• Brano dell'esercizio:
■ ■ ■
Oggi è una giornata un po’ storta.
C’è il sole, ma non lasciarti ingannare. Questo freddo caldo condito con sudore e vento è lì lì pronto a tenderci un’agguato e farci ammalare con la convinzione che sia Covid, ma non lo è. Quindi cercherò di fare in fretta, perdonami. E comunque, di Laura Dean continua a lasciarmi c’è poco da dire.
Di una delle cugine Tamaki (probabilmente è razzista dire che mi ricorda il sushi, ma che ci posso fare se me lo ricorda?)… dicevo prima della nota razzista… di una delle cugine Tamaki (zenzero e wasabi) abbiamo già visto qualcosa, se ricordi: E la chiamano estate.
Ma a ‘sto giro ne abbiamo solo una, la sceneggiatrice Mariko. Perché ti dico tutto ciò? Perché è una giornata storta. Pensavo fosse chiaro.
Partiamo dai disegni. Belli.
Poi…
C’è una curiosità che mi suscita un ragionamento.
Essendo una storia d’amore, con una trama piuttosto lineare – forse un po’ banalotta – la scelta del rosa, oltre al bianco e nero, mi lascia subito una sensazione di cliché. Però poi, leggendo, si perde questo pensiero.
Perché, vedi, essendo storie d’amore tra due donne – e con qualche altra roba che ci gira attorno che grida LGBTQIA+ (sono andato a leggerlo perché non mi ricordavo tutte le lettere) – potrebbe parere quasi offensivo l’utilizzo del rosa.
Però penso che: un cinquanta percento ‘sticazzi e l’altro cinquanta che alla fine è anche una storia teen. Protagoniste adolescenti. E se penso all’adolescenza degli ultimi trent’anni e il colore che potrebbe avere mi viene solo il rosa. E quindi torniamo al primo cinquanta percento e ‘sticazzi.
Abbiamo detto che la storia è un po’ piatta.
■ ■ ■
• Compiti da svolgere:
1/ Secondo la recensione di "Laura Dean continua a lasciarmi", quale colore si aggiunge al bianco e nero nei disegni?
2/ Riprendi la recensione di "Laura Dean continua a lasciarmi" a partire dalla frase successiva all'ultima riportata.
■ ■ ■
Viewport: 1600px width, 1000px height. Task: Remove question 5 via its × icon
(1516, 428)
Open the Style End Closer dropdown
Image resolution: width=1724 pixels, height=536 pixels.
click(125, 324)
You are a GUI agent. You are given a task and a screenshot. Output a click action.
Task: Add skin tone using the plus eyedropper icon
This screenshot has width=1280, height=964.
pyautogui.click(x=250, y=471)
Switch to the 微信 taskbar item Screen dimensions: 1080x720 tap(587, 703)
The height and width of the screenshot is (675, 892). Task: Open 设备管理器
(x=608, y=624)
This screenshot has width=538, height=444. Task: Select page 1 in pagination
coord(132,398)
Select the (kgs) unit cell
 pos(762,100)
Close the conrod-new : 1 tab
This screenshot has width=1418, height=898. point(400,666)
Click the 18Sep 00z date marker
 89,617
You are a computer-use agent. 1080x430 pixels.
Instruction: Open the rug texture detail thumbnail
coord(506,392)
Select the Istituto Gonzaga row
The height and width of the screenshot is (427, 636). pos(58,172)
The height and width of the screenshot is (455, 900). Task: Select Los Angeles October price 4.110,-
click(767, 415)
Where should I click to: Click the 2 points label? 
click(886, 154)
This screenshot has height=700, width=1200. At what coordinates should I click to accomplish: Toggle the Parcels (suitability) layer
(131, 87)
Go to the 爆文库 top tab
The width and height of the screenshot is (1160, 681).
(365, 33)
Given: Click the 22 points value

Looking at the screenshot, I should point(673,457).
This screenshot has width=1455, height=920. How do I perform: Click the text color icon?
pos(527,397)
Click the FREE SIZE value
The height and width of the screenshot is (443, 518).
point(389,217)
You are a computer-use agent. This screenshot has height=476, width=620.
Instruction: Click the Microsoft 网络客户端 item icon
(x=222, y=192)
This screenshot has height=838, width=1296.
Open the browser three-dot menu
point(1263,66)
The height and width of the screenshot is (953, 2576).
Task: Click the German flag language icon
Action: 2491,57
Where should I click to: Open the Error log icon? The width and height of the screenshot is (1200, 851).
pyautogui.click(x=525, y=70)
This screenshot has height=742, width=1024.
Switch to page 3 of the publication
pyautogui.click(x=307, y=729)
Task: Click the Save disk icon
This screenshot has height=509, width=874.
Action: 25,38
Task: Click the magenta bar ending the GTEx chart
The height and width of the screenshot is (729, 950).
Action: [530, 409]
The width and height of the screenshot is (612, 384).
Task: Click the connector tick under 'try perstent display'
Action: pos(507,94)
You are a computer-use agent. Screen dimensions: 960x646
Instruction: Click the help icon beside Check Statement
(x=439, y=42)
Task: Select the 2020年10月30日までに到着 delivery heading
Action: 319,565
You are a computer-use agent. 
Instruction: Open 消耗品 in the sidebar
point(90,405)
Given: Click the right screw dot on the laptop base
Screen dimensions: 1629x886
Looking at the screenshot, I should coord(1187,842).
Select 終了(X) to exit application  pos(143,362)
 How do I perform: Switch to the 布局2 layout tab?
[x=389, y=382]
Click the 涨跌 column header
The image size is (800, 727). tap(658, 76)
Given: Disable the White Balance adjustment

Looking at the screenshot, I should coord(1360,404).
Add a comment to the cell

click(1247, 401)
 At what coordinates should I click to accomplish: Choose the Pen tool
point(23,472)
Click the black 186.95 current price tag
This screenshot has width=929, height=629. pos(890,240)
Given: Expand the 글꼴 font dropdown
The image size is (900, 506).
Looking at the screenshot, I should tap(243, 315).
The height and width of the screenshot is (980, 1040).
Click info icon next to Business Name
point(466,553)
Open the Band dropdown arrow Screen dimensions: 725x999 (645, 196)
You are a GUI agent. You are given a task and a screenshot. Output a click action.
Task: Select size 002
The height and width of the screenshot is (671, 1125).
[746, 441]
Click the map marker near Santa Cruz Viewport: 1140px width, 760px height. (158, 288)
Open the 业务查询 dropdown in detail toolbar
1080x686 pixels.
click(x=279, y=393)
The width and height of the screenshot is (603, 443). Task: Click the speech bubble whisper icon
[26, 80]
■ ■ ■
• Risultati dei compiti:
1/ Il rosa.

2/
No? Allora lo dico ora. La storia è un po’ piatta. Alla fine – senza gran spoiler – è la protagonista che ha una relazione un venti percento tossica (oggi, signore e signori: percentuali!). E quindi vorrebbe lasciarla, però no, poi si, poi sto male, poi sto ancora più male e alla fine… eh, chissà!
Però rientra proprio nel tipo di graphic novel di questo genere. Quindi non mi aspetterei qualcosa di diverso. Inoltre – a mio avviso – viene ancora di più salvata da una regia decisamente dinamica e molto evocativa. Stacchi, dettagli, zoom in, primi piani. Scelte magistrali che ti accompagnano nel dolore della protagonista (di cui avrai capito non ricordo il nome).
Quindi…
Li diamo ventuno euro alla Bao per questo fumetto? Forse ventuno sono un pelo troppi. Però in generale non è un prodotto malvagio, utile – solita nota ai fumettisti e fumettiste – per prenderlo come studio se si volesse sperimentare un linguaggio di storytelling diverso.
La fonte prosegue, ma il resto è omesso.